While reading Pham’s Ms. article, I was intrigued by her example of women dressing to mimic the male figure to appear more masculine in the workplace. This made me think about how women present themselves differently to impress different people. In one of my favorite magazines, Glamour, there are often fashion or beauty tips concerning what guys think is attractive versus what girls think is attractive, such as in this article, “Guy Pretty vs. Girl Pretty.” This article writes that men and women perceive certain beauty and fashion styles extremely differently, and it is virtually impossible for women to please both sexes when making their fashion and beauty choices.
Risks in presentation: a personal example
I am a white student, and what I find myself asserting is often not explicitly my racial identity but my age. There are many ways to dress the part of a young white woman: for example, in my last office job, my clothes became more colorful and less covering over time.
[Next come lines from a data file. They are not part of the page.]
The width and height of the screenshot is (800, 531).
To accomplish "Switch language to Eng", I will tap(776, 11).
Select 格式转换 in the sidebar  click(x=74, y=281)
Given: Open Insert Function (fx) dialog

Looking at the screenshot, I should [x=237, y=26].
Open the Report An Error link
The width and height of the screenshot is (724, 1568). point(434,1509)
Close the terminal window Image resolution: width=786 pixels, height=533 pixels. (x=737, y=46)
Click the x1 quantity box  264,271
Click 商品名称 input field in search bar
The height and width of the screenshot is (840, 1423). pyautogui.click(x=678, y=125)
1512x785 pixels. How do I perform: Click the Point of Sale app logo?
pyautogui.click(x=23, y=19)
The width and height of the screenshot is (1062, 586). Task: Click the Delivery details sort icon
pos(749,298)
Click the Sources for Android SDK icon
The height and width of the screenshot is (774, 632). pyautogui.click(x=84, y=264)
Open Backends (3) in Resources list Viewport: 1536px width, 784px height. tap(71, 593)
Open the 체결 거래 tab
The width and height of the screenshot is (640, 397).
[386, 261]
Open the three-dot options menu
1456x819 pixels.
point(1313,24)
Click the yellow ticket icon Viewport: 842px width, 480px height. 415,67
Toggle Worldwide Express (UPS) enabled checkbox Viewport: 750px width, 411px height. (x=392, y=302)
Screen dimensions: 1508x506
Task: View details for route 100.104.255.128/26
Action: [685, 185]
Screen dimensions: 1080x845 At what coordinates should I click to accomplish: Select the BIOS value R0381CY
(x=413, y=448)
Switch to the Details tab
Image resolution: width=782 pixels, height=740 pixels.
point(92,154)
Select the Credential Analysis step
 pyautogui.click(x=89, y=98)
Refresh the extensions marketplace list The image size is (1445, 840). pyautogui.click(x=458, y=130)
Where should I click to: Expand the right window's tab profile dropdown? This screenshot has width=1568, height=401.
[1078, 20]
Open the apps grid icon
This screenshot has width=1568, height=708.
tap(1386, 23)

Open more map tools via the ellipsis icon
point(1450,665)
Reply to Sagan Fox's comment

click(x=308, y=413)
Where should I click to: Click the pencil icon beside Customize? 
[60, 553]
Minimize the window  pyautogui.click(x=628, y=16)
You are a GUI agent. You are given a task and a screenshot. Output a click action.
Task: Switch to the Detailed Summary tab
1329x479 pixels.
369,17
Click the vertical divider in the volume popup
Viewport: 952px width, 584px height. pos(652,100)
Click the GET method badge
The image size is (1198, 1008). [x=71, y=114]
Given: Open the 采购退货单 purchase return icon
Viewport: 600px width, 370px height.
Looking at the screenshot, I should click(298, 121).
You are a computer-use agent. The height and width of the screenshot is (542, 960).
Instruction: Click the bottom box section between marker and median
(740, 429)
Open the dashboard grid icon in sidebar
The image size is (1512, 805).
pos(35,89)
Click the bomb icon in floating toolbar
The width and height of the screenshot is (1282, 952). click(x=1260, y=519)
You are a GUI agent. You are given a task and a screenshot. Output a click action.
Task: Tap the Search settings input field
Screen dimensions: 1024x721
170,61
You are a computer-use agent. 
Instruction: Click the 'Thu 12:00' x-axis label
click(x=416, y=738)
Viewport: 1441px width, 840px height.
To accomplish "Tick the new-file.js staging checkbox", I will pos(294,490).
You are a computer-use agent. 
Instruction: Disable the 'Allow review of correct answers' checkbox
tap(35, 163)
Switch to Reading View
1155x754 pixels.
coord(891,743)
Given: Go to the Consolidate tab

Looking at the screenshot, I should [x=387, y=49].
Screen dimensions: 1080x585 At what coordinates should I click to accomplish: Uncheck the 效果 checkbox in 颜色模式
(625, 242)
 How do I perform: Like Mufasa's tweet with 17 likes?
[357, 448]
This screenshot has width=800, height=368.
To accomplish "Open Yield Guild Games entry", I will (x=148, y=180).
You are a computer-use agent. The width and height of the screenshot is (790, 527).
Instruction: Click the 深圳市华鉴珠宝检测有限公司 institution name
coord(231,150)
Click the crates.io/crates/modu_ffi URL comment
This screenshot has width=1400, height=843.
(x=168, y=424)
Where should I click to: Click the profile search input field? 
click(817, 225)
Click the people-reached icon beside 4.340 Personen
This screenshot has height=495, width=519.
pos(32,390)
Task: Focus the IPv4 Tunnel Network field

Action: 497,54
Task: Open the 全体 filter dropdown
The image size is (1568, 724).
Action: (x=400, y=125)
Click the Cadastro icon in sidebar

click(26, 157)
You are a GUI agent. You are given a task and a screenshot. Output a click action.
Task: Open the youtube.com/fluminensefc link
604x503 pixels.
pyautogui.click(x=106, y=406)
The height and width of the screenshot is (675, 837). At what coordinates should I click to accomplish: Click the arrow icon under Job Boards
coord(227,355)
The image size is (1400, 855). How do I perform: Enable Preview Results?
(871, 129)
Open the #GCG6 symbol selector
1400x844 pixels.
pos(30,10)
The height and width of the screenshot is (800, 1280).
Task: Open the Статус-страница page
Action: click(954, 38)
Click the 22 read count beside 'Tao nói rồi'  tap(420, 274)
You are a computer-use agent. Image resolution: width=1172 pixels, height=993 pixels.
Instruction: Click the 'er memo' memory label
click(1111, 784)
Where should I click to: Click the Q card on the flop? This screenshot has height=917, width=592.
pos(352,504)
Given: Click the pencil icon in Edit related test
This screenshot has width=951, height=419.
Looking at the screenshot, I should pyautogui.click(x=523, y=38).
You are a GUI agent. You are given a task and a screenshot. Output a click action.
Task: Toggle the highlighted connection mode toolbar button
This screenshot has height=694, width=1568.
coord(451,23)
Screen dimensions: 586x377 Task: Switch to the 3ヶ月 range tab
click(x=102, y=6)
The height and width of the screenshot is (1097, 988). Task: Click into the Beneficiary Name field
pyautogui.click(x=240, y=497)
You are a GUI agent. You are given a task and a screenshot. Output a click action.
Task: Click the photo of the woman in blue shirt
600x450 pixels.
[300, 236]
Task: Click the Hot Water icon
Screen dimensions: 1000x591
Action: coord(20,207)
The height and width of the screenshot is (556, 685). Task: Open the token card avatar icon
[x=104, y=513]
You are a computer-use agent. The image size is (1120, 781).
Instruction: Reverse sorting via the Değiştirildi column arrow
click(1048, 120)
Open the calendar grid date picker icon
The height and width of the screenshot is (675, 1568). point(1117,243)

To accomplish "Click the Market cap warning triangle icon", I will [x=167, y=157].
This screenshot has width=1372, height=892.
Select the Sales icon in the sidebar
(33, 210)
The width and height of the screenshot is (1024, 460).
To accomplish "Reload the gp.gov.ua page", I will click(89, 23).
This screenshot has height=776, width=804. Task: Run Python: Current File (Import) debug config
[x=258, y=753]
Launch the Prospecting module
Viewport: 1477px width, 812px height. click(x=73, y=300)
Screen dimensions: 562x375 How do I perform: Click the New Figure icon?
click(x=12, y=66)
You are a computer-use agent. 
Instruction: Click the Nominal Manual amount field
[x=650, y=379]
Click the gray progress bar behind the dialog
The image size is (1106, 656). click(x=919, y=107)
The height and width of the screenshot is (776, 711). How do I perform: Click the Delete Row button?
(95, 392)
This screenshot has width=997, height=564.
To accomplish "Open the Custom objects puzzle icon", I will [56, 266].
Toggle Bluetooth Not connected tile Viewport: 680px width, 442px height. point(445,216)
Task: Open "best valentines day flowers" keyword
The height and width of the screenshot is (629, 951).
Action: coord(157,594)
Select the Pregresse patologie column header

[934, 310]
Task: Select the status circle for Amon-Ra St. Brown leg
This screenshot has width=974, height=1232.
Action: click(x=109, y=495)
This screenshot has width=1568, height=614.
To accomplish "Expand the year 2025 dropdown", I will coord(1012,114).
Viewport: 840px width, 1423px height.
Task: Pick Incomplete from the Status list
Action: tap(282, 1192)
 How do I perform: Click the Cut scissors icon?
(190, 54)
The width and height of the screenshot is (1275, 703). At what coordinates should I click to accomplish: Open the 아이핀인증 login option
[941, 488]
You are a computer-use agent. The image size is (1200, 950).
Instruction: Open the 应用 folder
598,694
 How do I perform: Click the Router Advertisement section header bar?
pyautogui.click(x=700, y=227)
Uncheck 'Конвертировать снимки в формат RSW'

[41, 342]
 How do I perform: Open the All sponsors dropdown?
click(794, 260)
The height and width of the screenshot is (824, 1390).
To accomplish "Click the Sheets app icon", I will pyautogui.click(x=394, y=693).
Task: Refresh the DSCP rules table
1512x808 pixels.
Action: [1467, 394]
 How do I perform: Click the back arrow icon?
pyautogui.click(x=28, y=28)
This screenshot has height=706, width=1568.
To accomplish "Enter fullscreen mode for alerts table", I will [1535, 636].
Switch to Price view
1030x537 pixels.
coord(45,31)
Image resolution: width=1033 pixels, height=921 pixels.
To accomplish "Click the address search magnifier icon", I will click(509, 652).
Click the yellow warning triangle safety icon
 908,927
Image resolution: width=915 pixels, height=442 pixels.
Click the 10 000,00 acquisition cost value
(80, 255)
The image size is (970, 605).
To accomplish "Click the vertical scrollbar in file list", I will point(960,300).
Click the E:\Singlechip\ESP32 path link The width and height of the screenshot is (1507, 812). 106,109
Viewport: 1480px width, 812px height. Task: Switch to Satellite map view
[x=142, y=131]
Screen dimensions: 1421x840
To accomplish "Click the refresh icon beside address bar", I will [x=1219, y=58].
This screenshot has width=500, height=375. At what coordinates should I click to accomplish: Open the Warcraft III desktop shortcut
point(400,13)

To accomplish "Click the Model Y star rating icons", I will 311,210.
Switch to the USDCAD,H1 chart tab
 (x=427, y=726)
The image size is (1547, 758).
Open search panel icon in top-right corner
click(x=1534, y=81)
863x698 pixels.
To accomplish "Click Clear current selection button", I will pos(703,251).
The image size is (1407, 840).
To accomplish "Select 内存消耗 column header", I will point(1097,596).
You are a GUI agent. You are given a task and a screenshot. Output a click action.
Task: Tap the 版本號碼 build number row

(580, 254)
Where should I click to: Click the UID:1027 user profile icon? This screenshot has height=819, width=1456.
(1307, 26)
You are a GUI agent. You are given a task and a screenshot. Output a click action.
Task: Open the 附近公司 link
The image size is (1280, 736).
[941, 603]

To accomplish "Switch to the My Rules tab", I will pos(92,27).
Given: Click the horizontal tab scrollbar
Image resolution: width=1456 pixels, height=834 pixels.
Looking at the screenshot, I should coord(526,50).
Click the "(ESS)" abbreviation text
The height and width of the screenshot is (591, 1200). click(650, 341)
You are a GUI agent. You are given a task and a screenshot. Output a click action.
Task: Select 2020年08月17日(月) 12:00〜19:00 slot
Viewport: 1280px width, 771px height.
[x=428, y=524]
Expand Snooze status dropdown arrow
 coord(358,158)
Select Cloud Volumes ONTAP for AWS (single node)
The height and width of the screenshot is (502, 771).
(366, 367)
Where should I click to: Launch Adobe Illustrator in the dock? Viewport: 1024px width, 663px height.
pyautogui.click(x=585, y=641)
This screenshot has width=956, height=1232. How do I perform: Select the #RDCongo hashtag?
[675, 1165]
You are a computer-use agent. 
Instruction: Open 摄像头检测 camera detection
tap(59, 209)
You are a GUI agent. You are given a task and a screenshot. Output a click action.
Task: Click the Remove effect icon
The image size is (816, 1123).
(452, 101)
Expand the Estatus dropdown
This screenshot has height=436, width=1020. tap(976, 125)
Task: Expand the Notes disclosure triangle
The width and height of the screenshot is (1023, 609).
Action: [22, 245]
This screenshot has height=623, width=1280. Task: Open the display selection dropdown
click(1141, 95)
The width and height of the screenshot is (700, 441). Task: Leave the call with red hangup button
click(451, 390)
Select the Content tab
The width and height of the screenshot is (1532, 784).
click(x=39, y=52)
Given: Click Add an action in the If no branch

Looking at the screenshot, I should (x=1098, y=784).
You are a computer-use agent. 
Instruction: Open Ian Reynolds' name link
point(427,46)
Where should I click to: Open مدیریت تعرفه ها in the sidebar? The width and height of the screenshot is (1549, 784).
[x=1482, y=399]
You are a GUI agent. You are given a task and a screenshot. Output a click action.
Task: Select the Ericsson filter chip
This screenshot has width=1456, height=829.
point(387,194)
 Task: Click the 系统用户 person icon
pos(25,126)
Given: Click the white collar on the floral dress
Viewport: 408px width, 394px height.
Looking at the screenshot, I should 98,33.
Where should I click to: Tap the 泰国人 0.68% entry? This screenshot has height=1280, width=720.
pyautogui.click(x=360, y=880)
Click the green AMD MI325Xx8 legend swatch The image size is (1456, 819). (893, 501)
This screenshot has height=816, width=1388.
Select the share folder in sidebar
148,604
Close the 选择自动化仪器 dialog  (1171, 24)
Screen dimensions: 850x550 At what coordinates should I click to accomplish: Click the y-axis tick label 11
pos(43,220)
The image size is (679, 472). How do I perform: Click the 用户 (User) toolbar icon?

Alternately, as a mainline Protestant, I sometimes dress in religious settings to call attention to the difference my age creates. The reaction to my presence is often varied: people often thank me for being present, but I have been told that I “don’t have enough life experience” to comment. In this case, I intend to draw attention to what differentiates me, though the result is not always positive
Ford states, “Women of color in particular use their clothing to challenge and redefine notions of ‘professional’ attire on their own terms,” and when I wear colored tights in an office or sneakers with a church dress, I assert my ability to participate distinctly as a young person. Yet the assertion is cautious, and my dress only changes after I am convinced that right exists.
Women navigate a variety of possibilities, and a huge range of expectations, in dress. In our experience, risks can pay off by providing valuable attention or cause negative reactions; for Ford, the risks may be greater for non-normative bodies, but the more the risks are taken, the more they become accepted.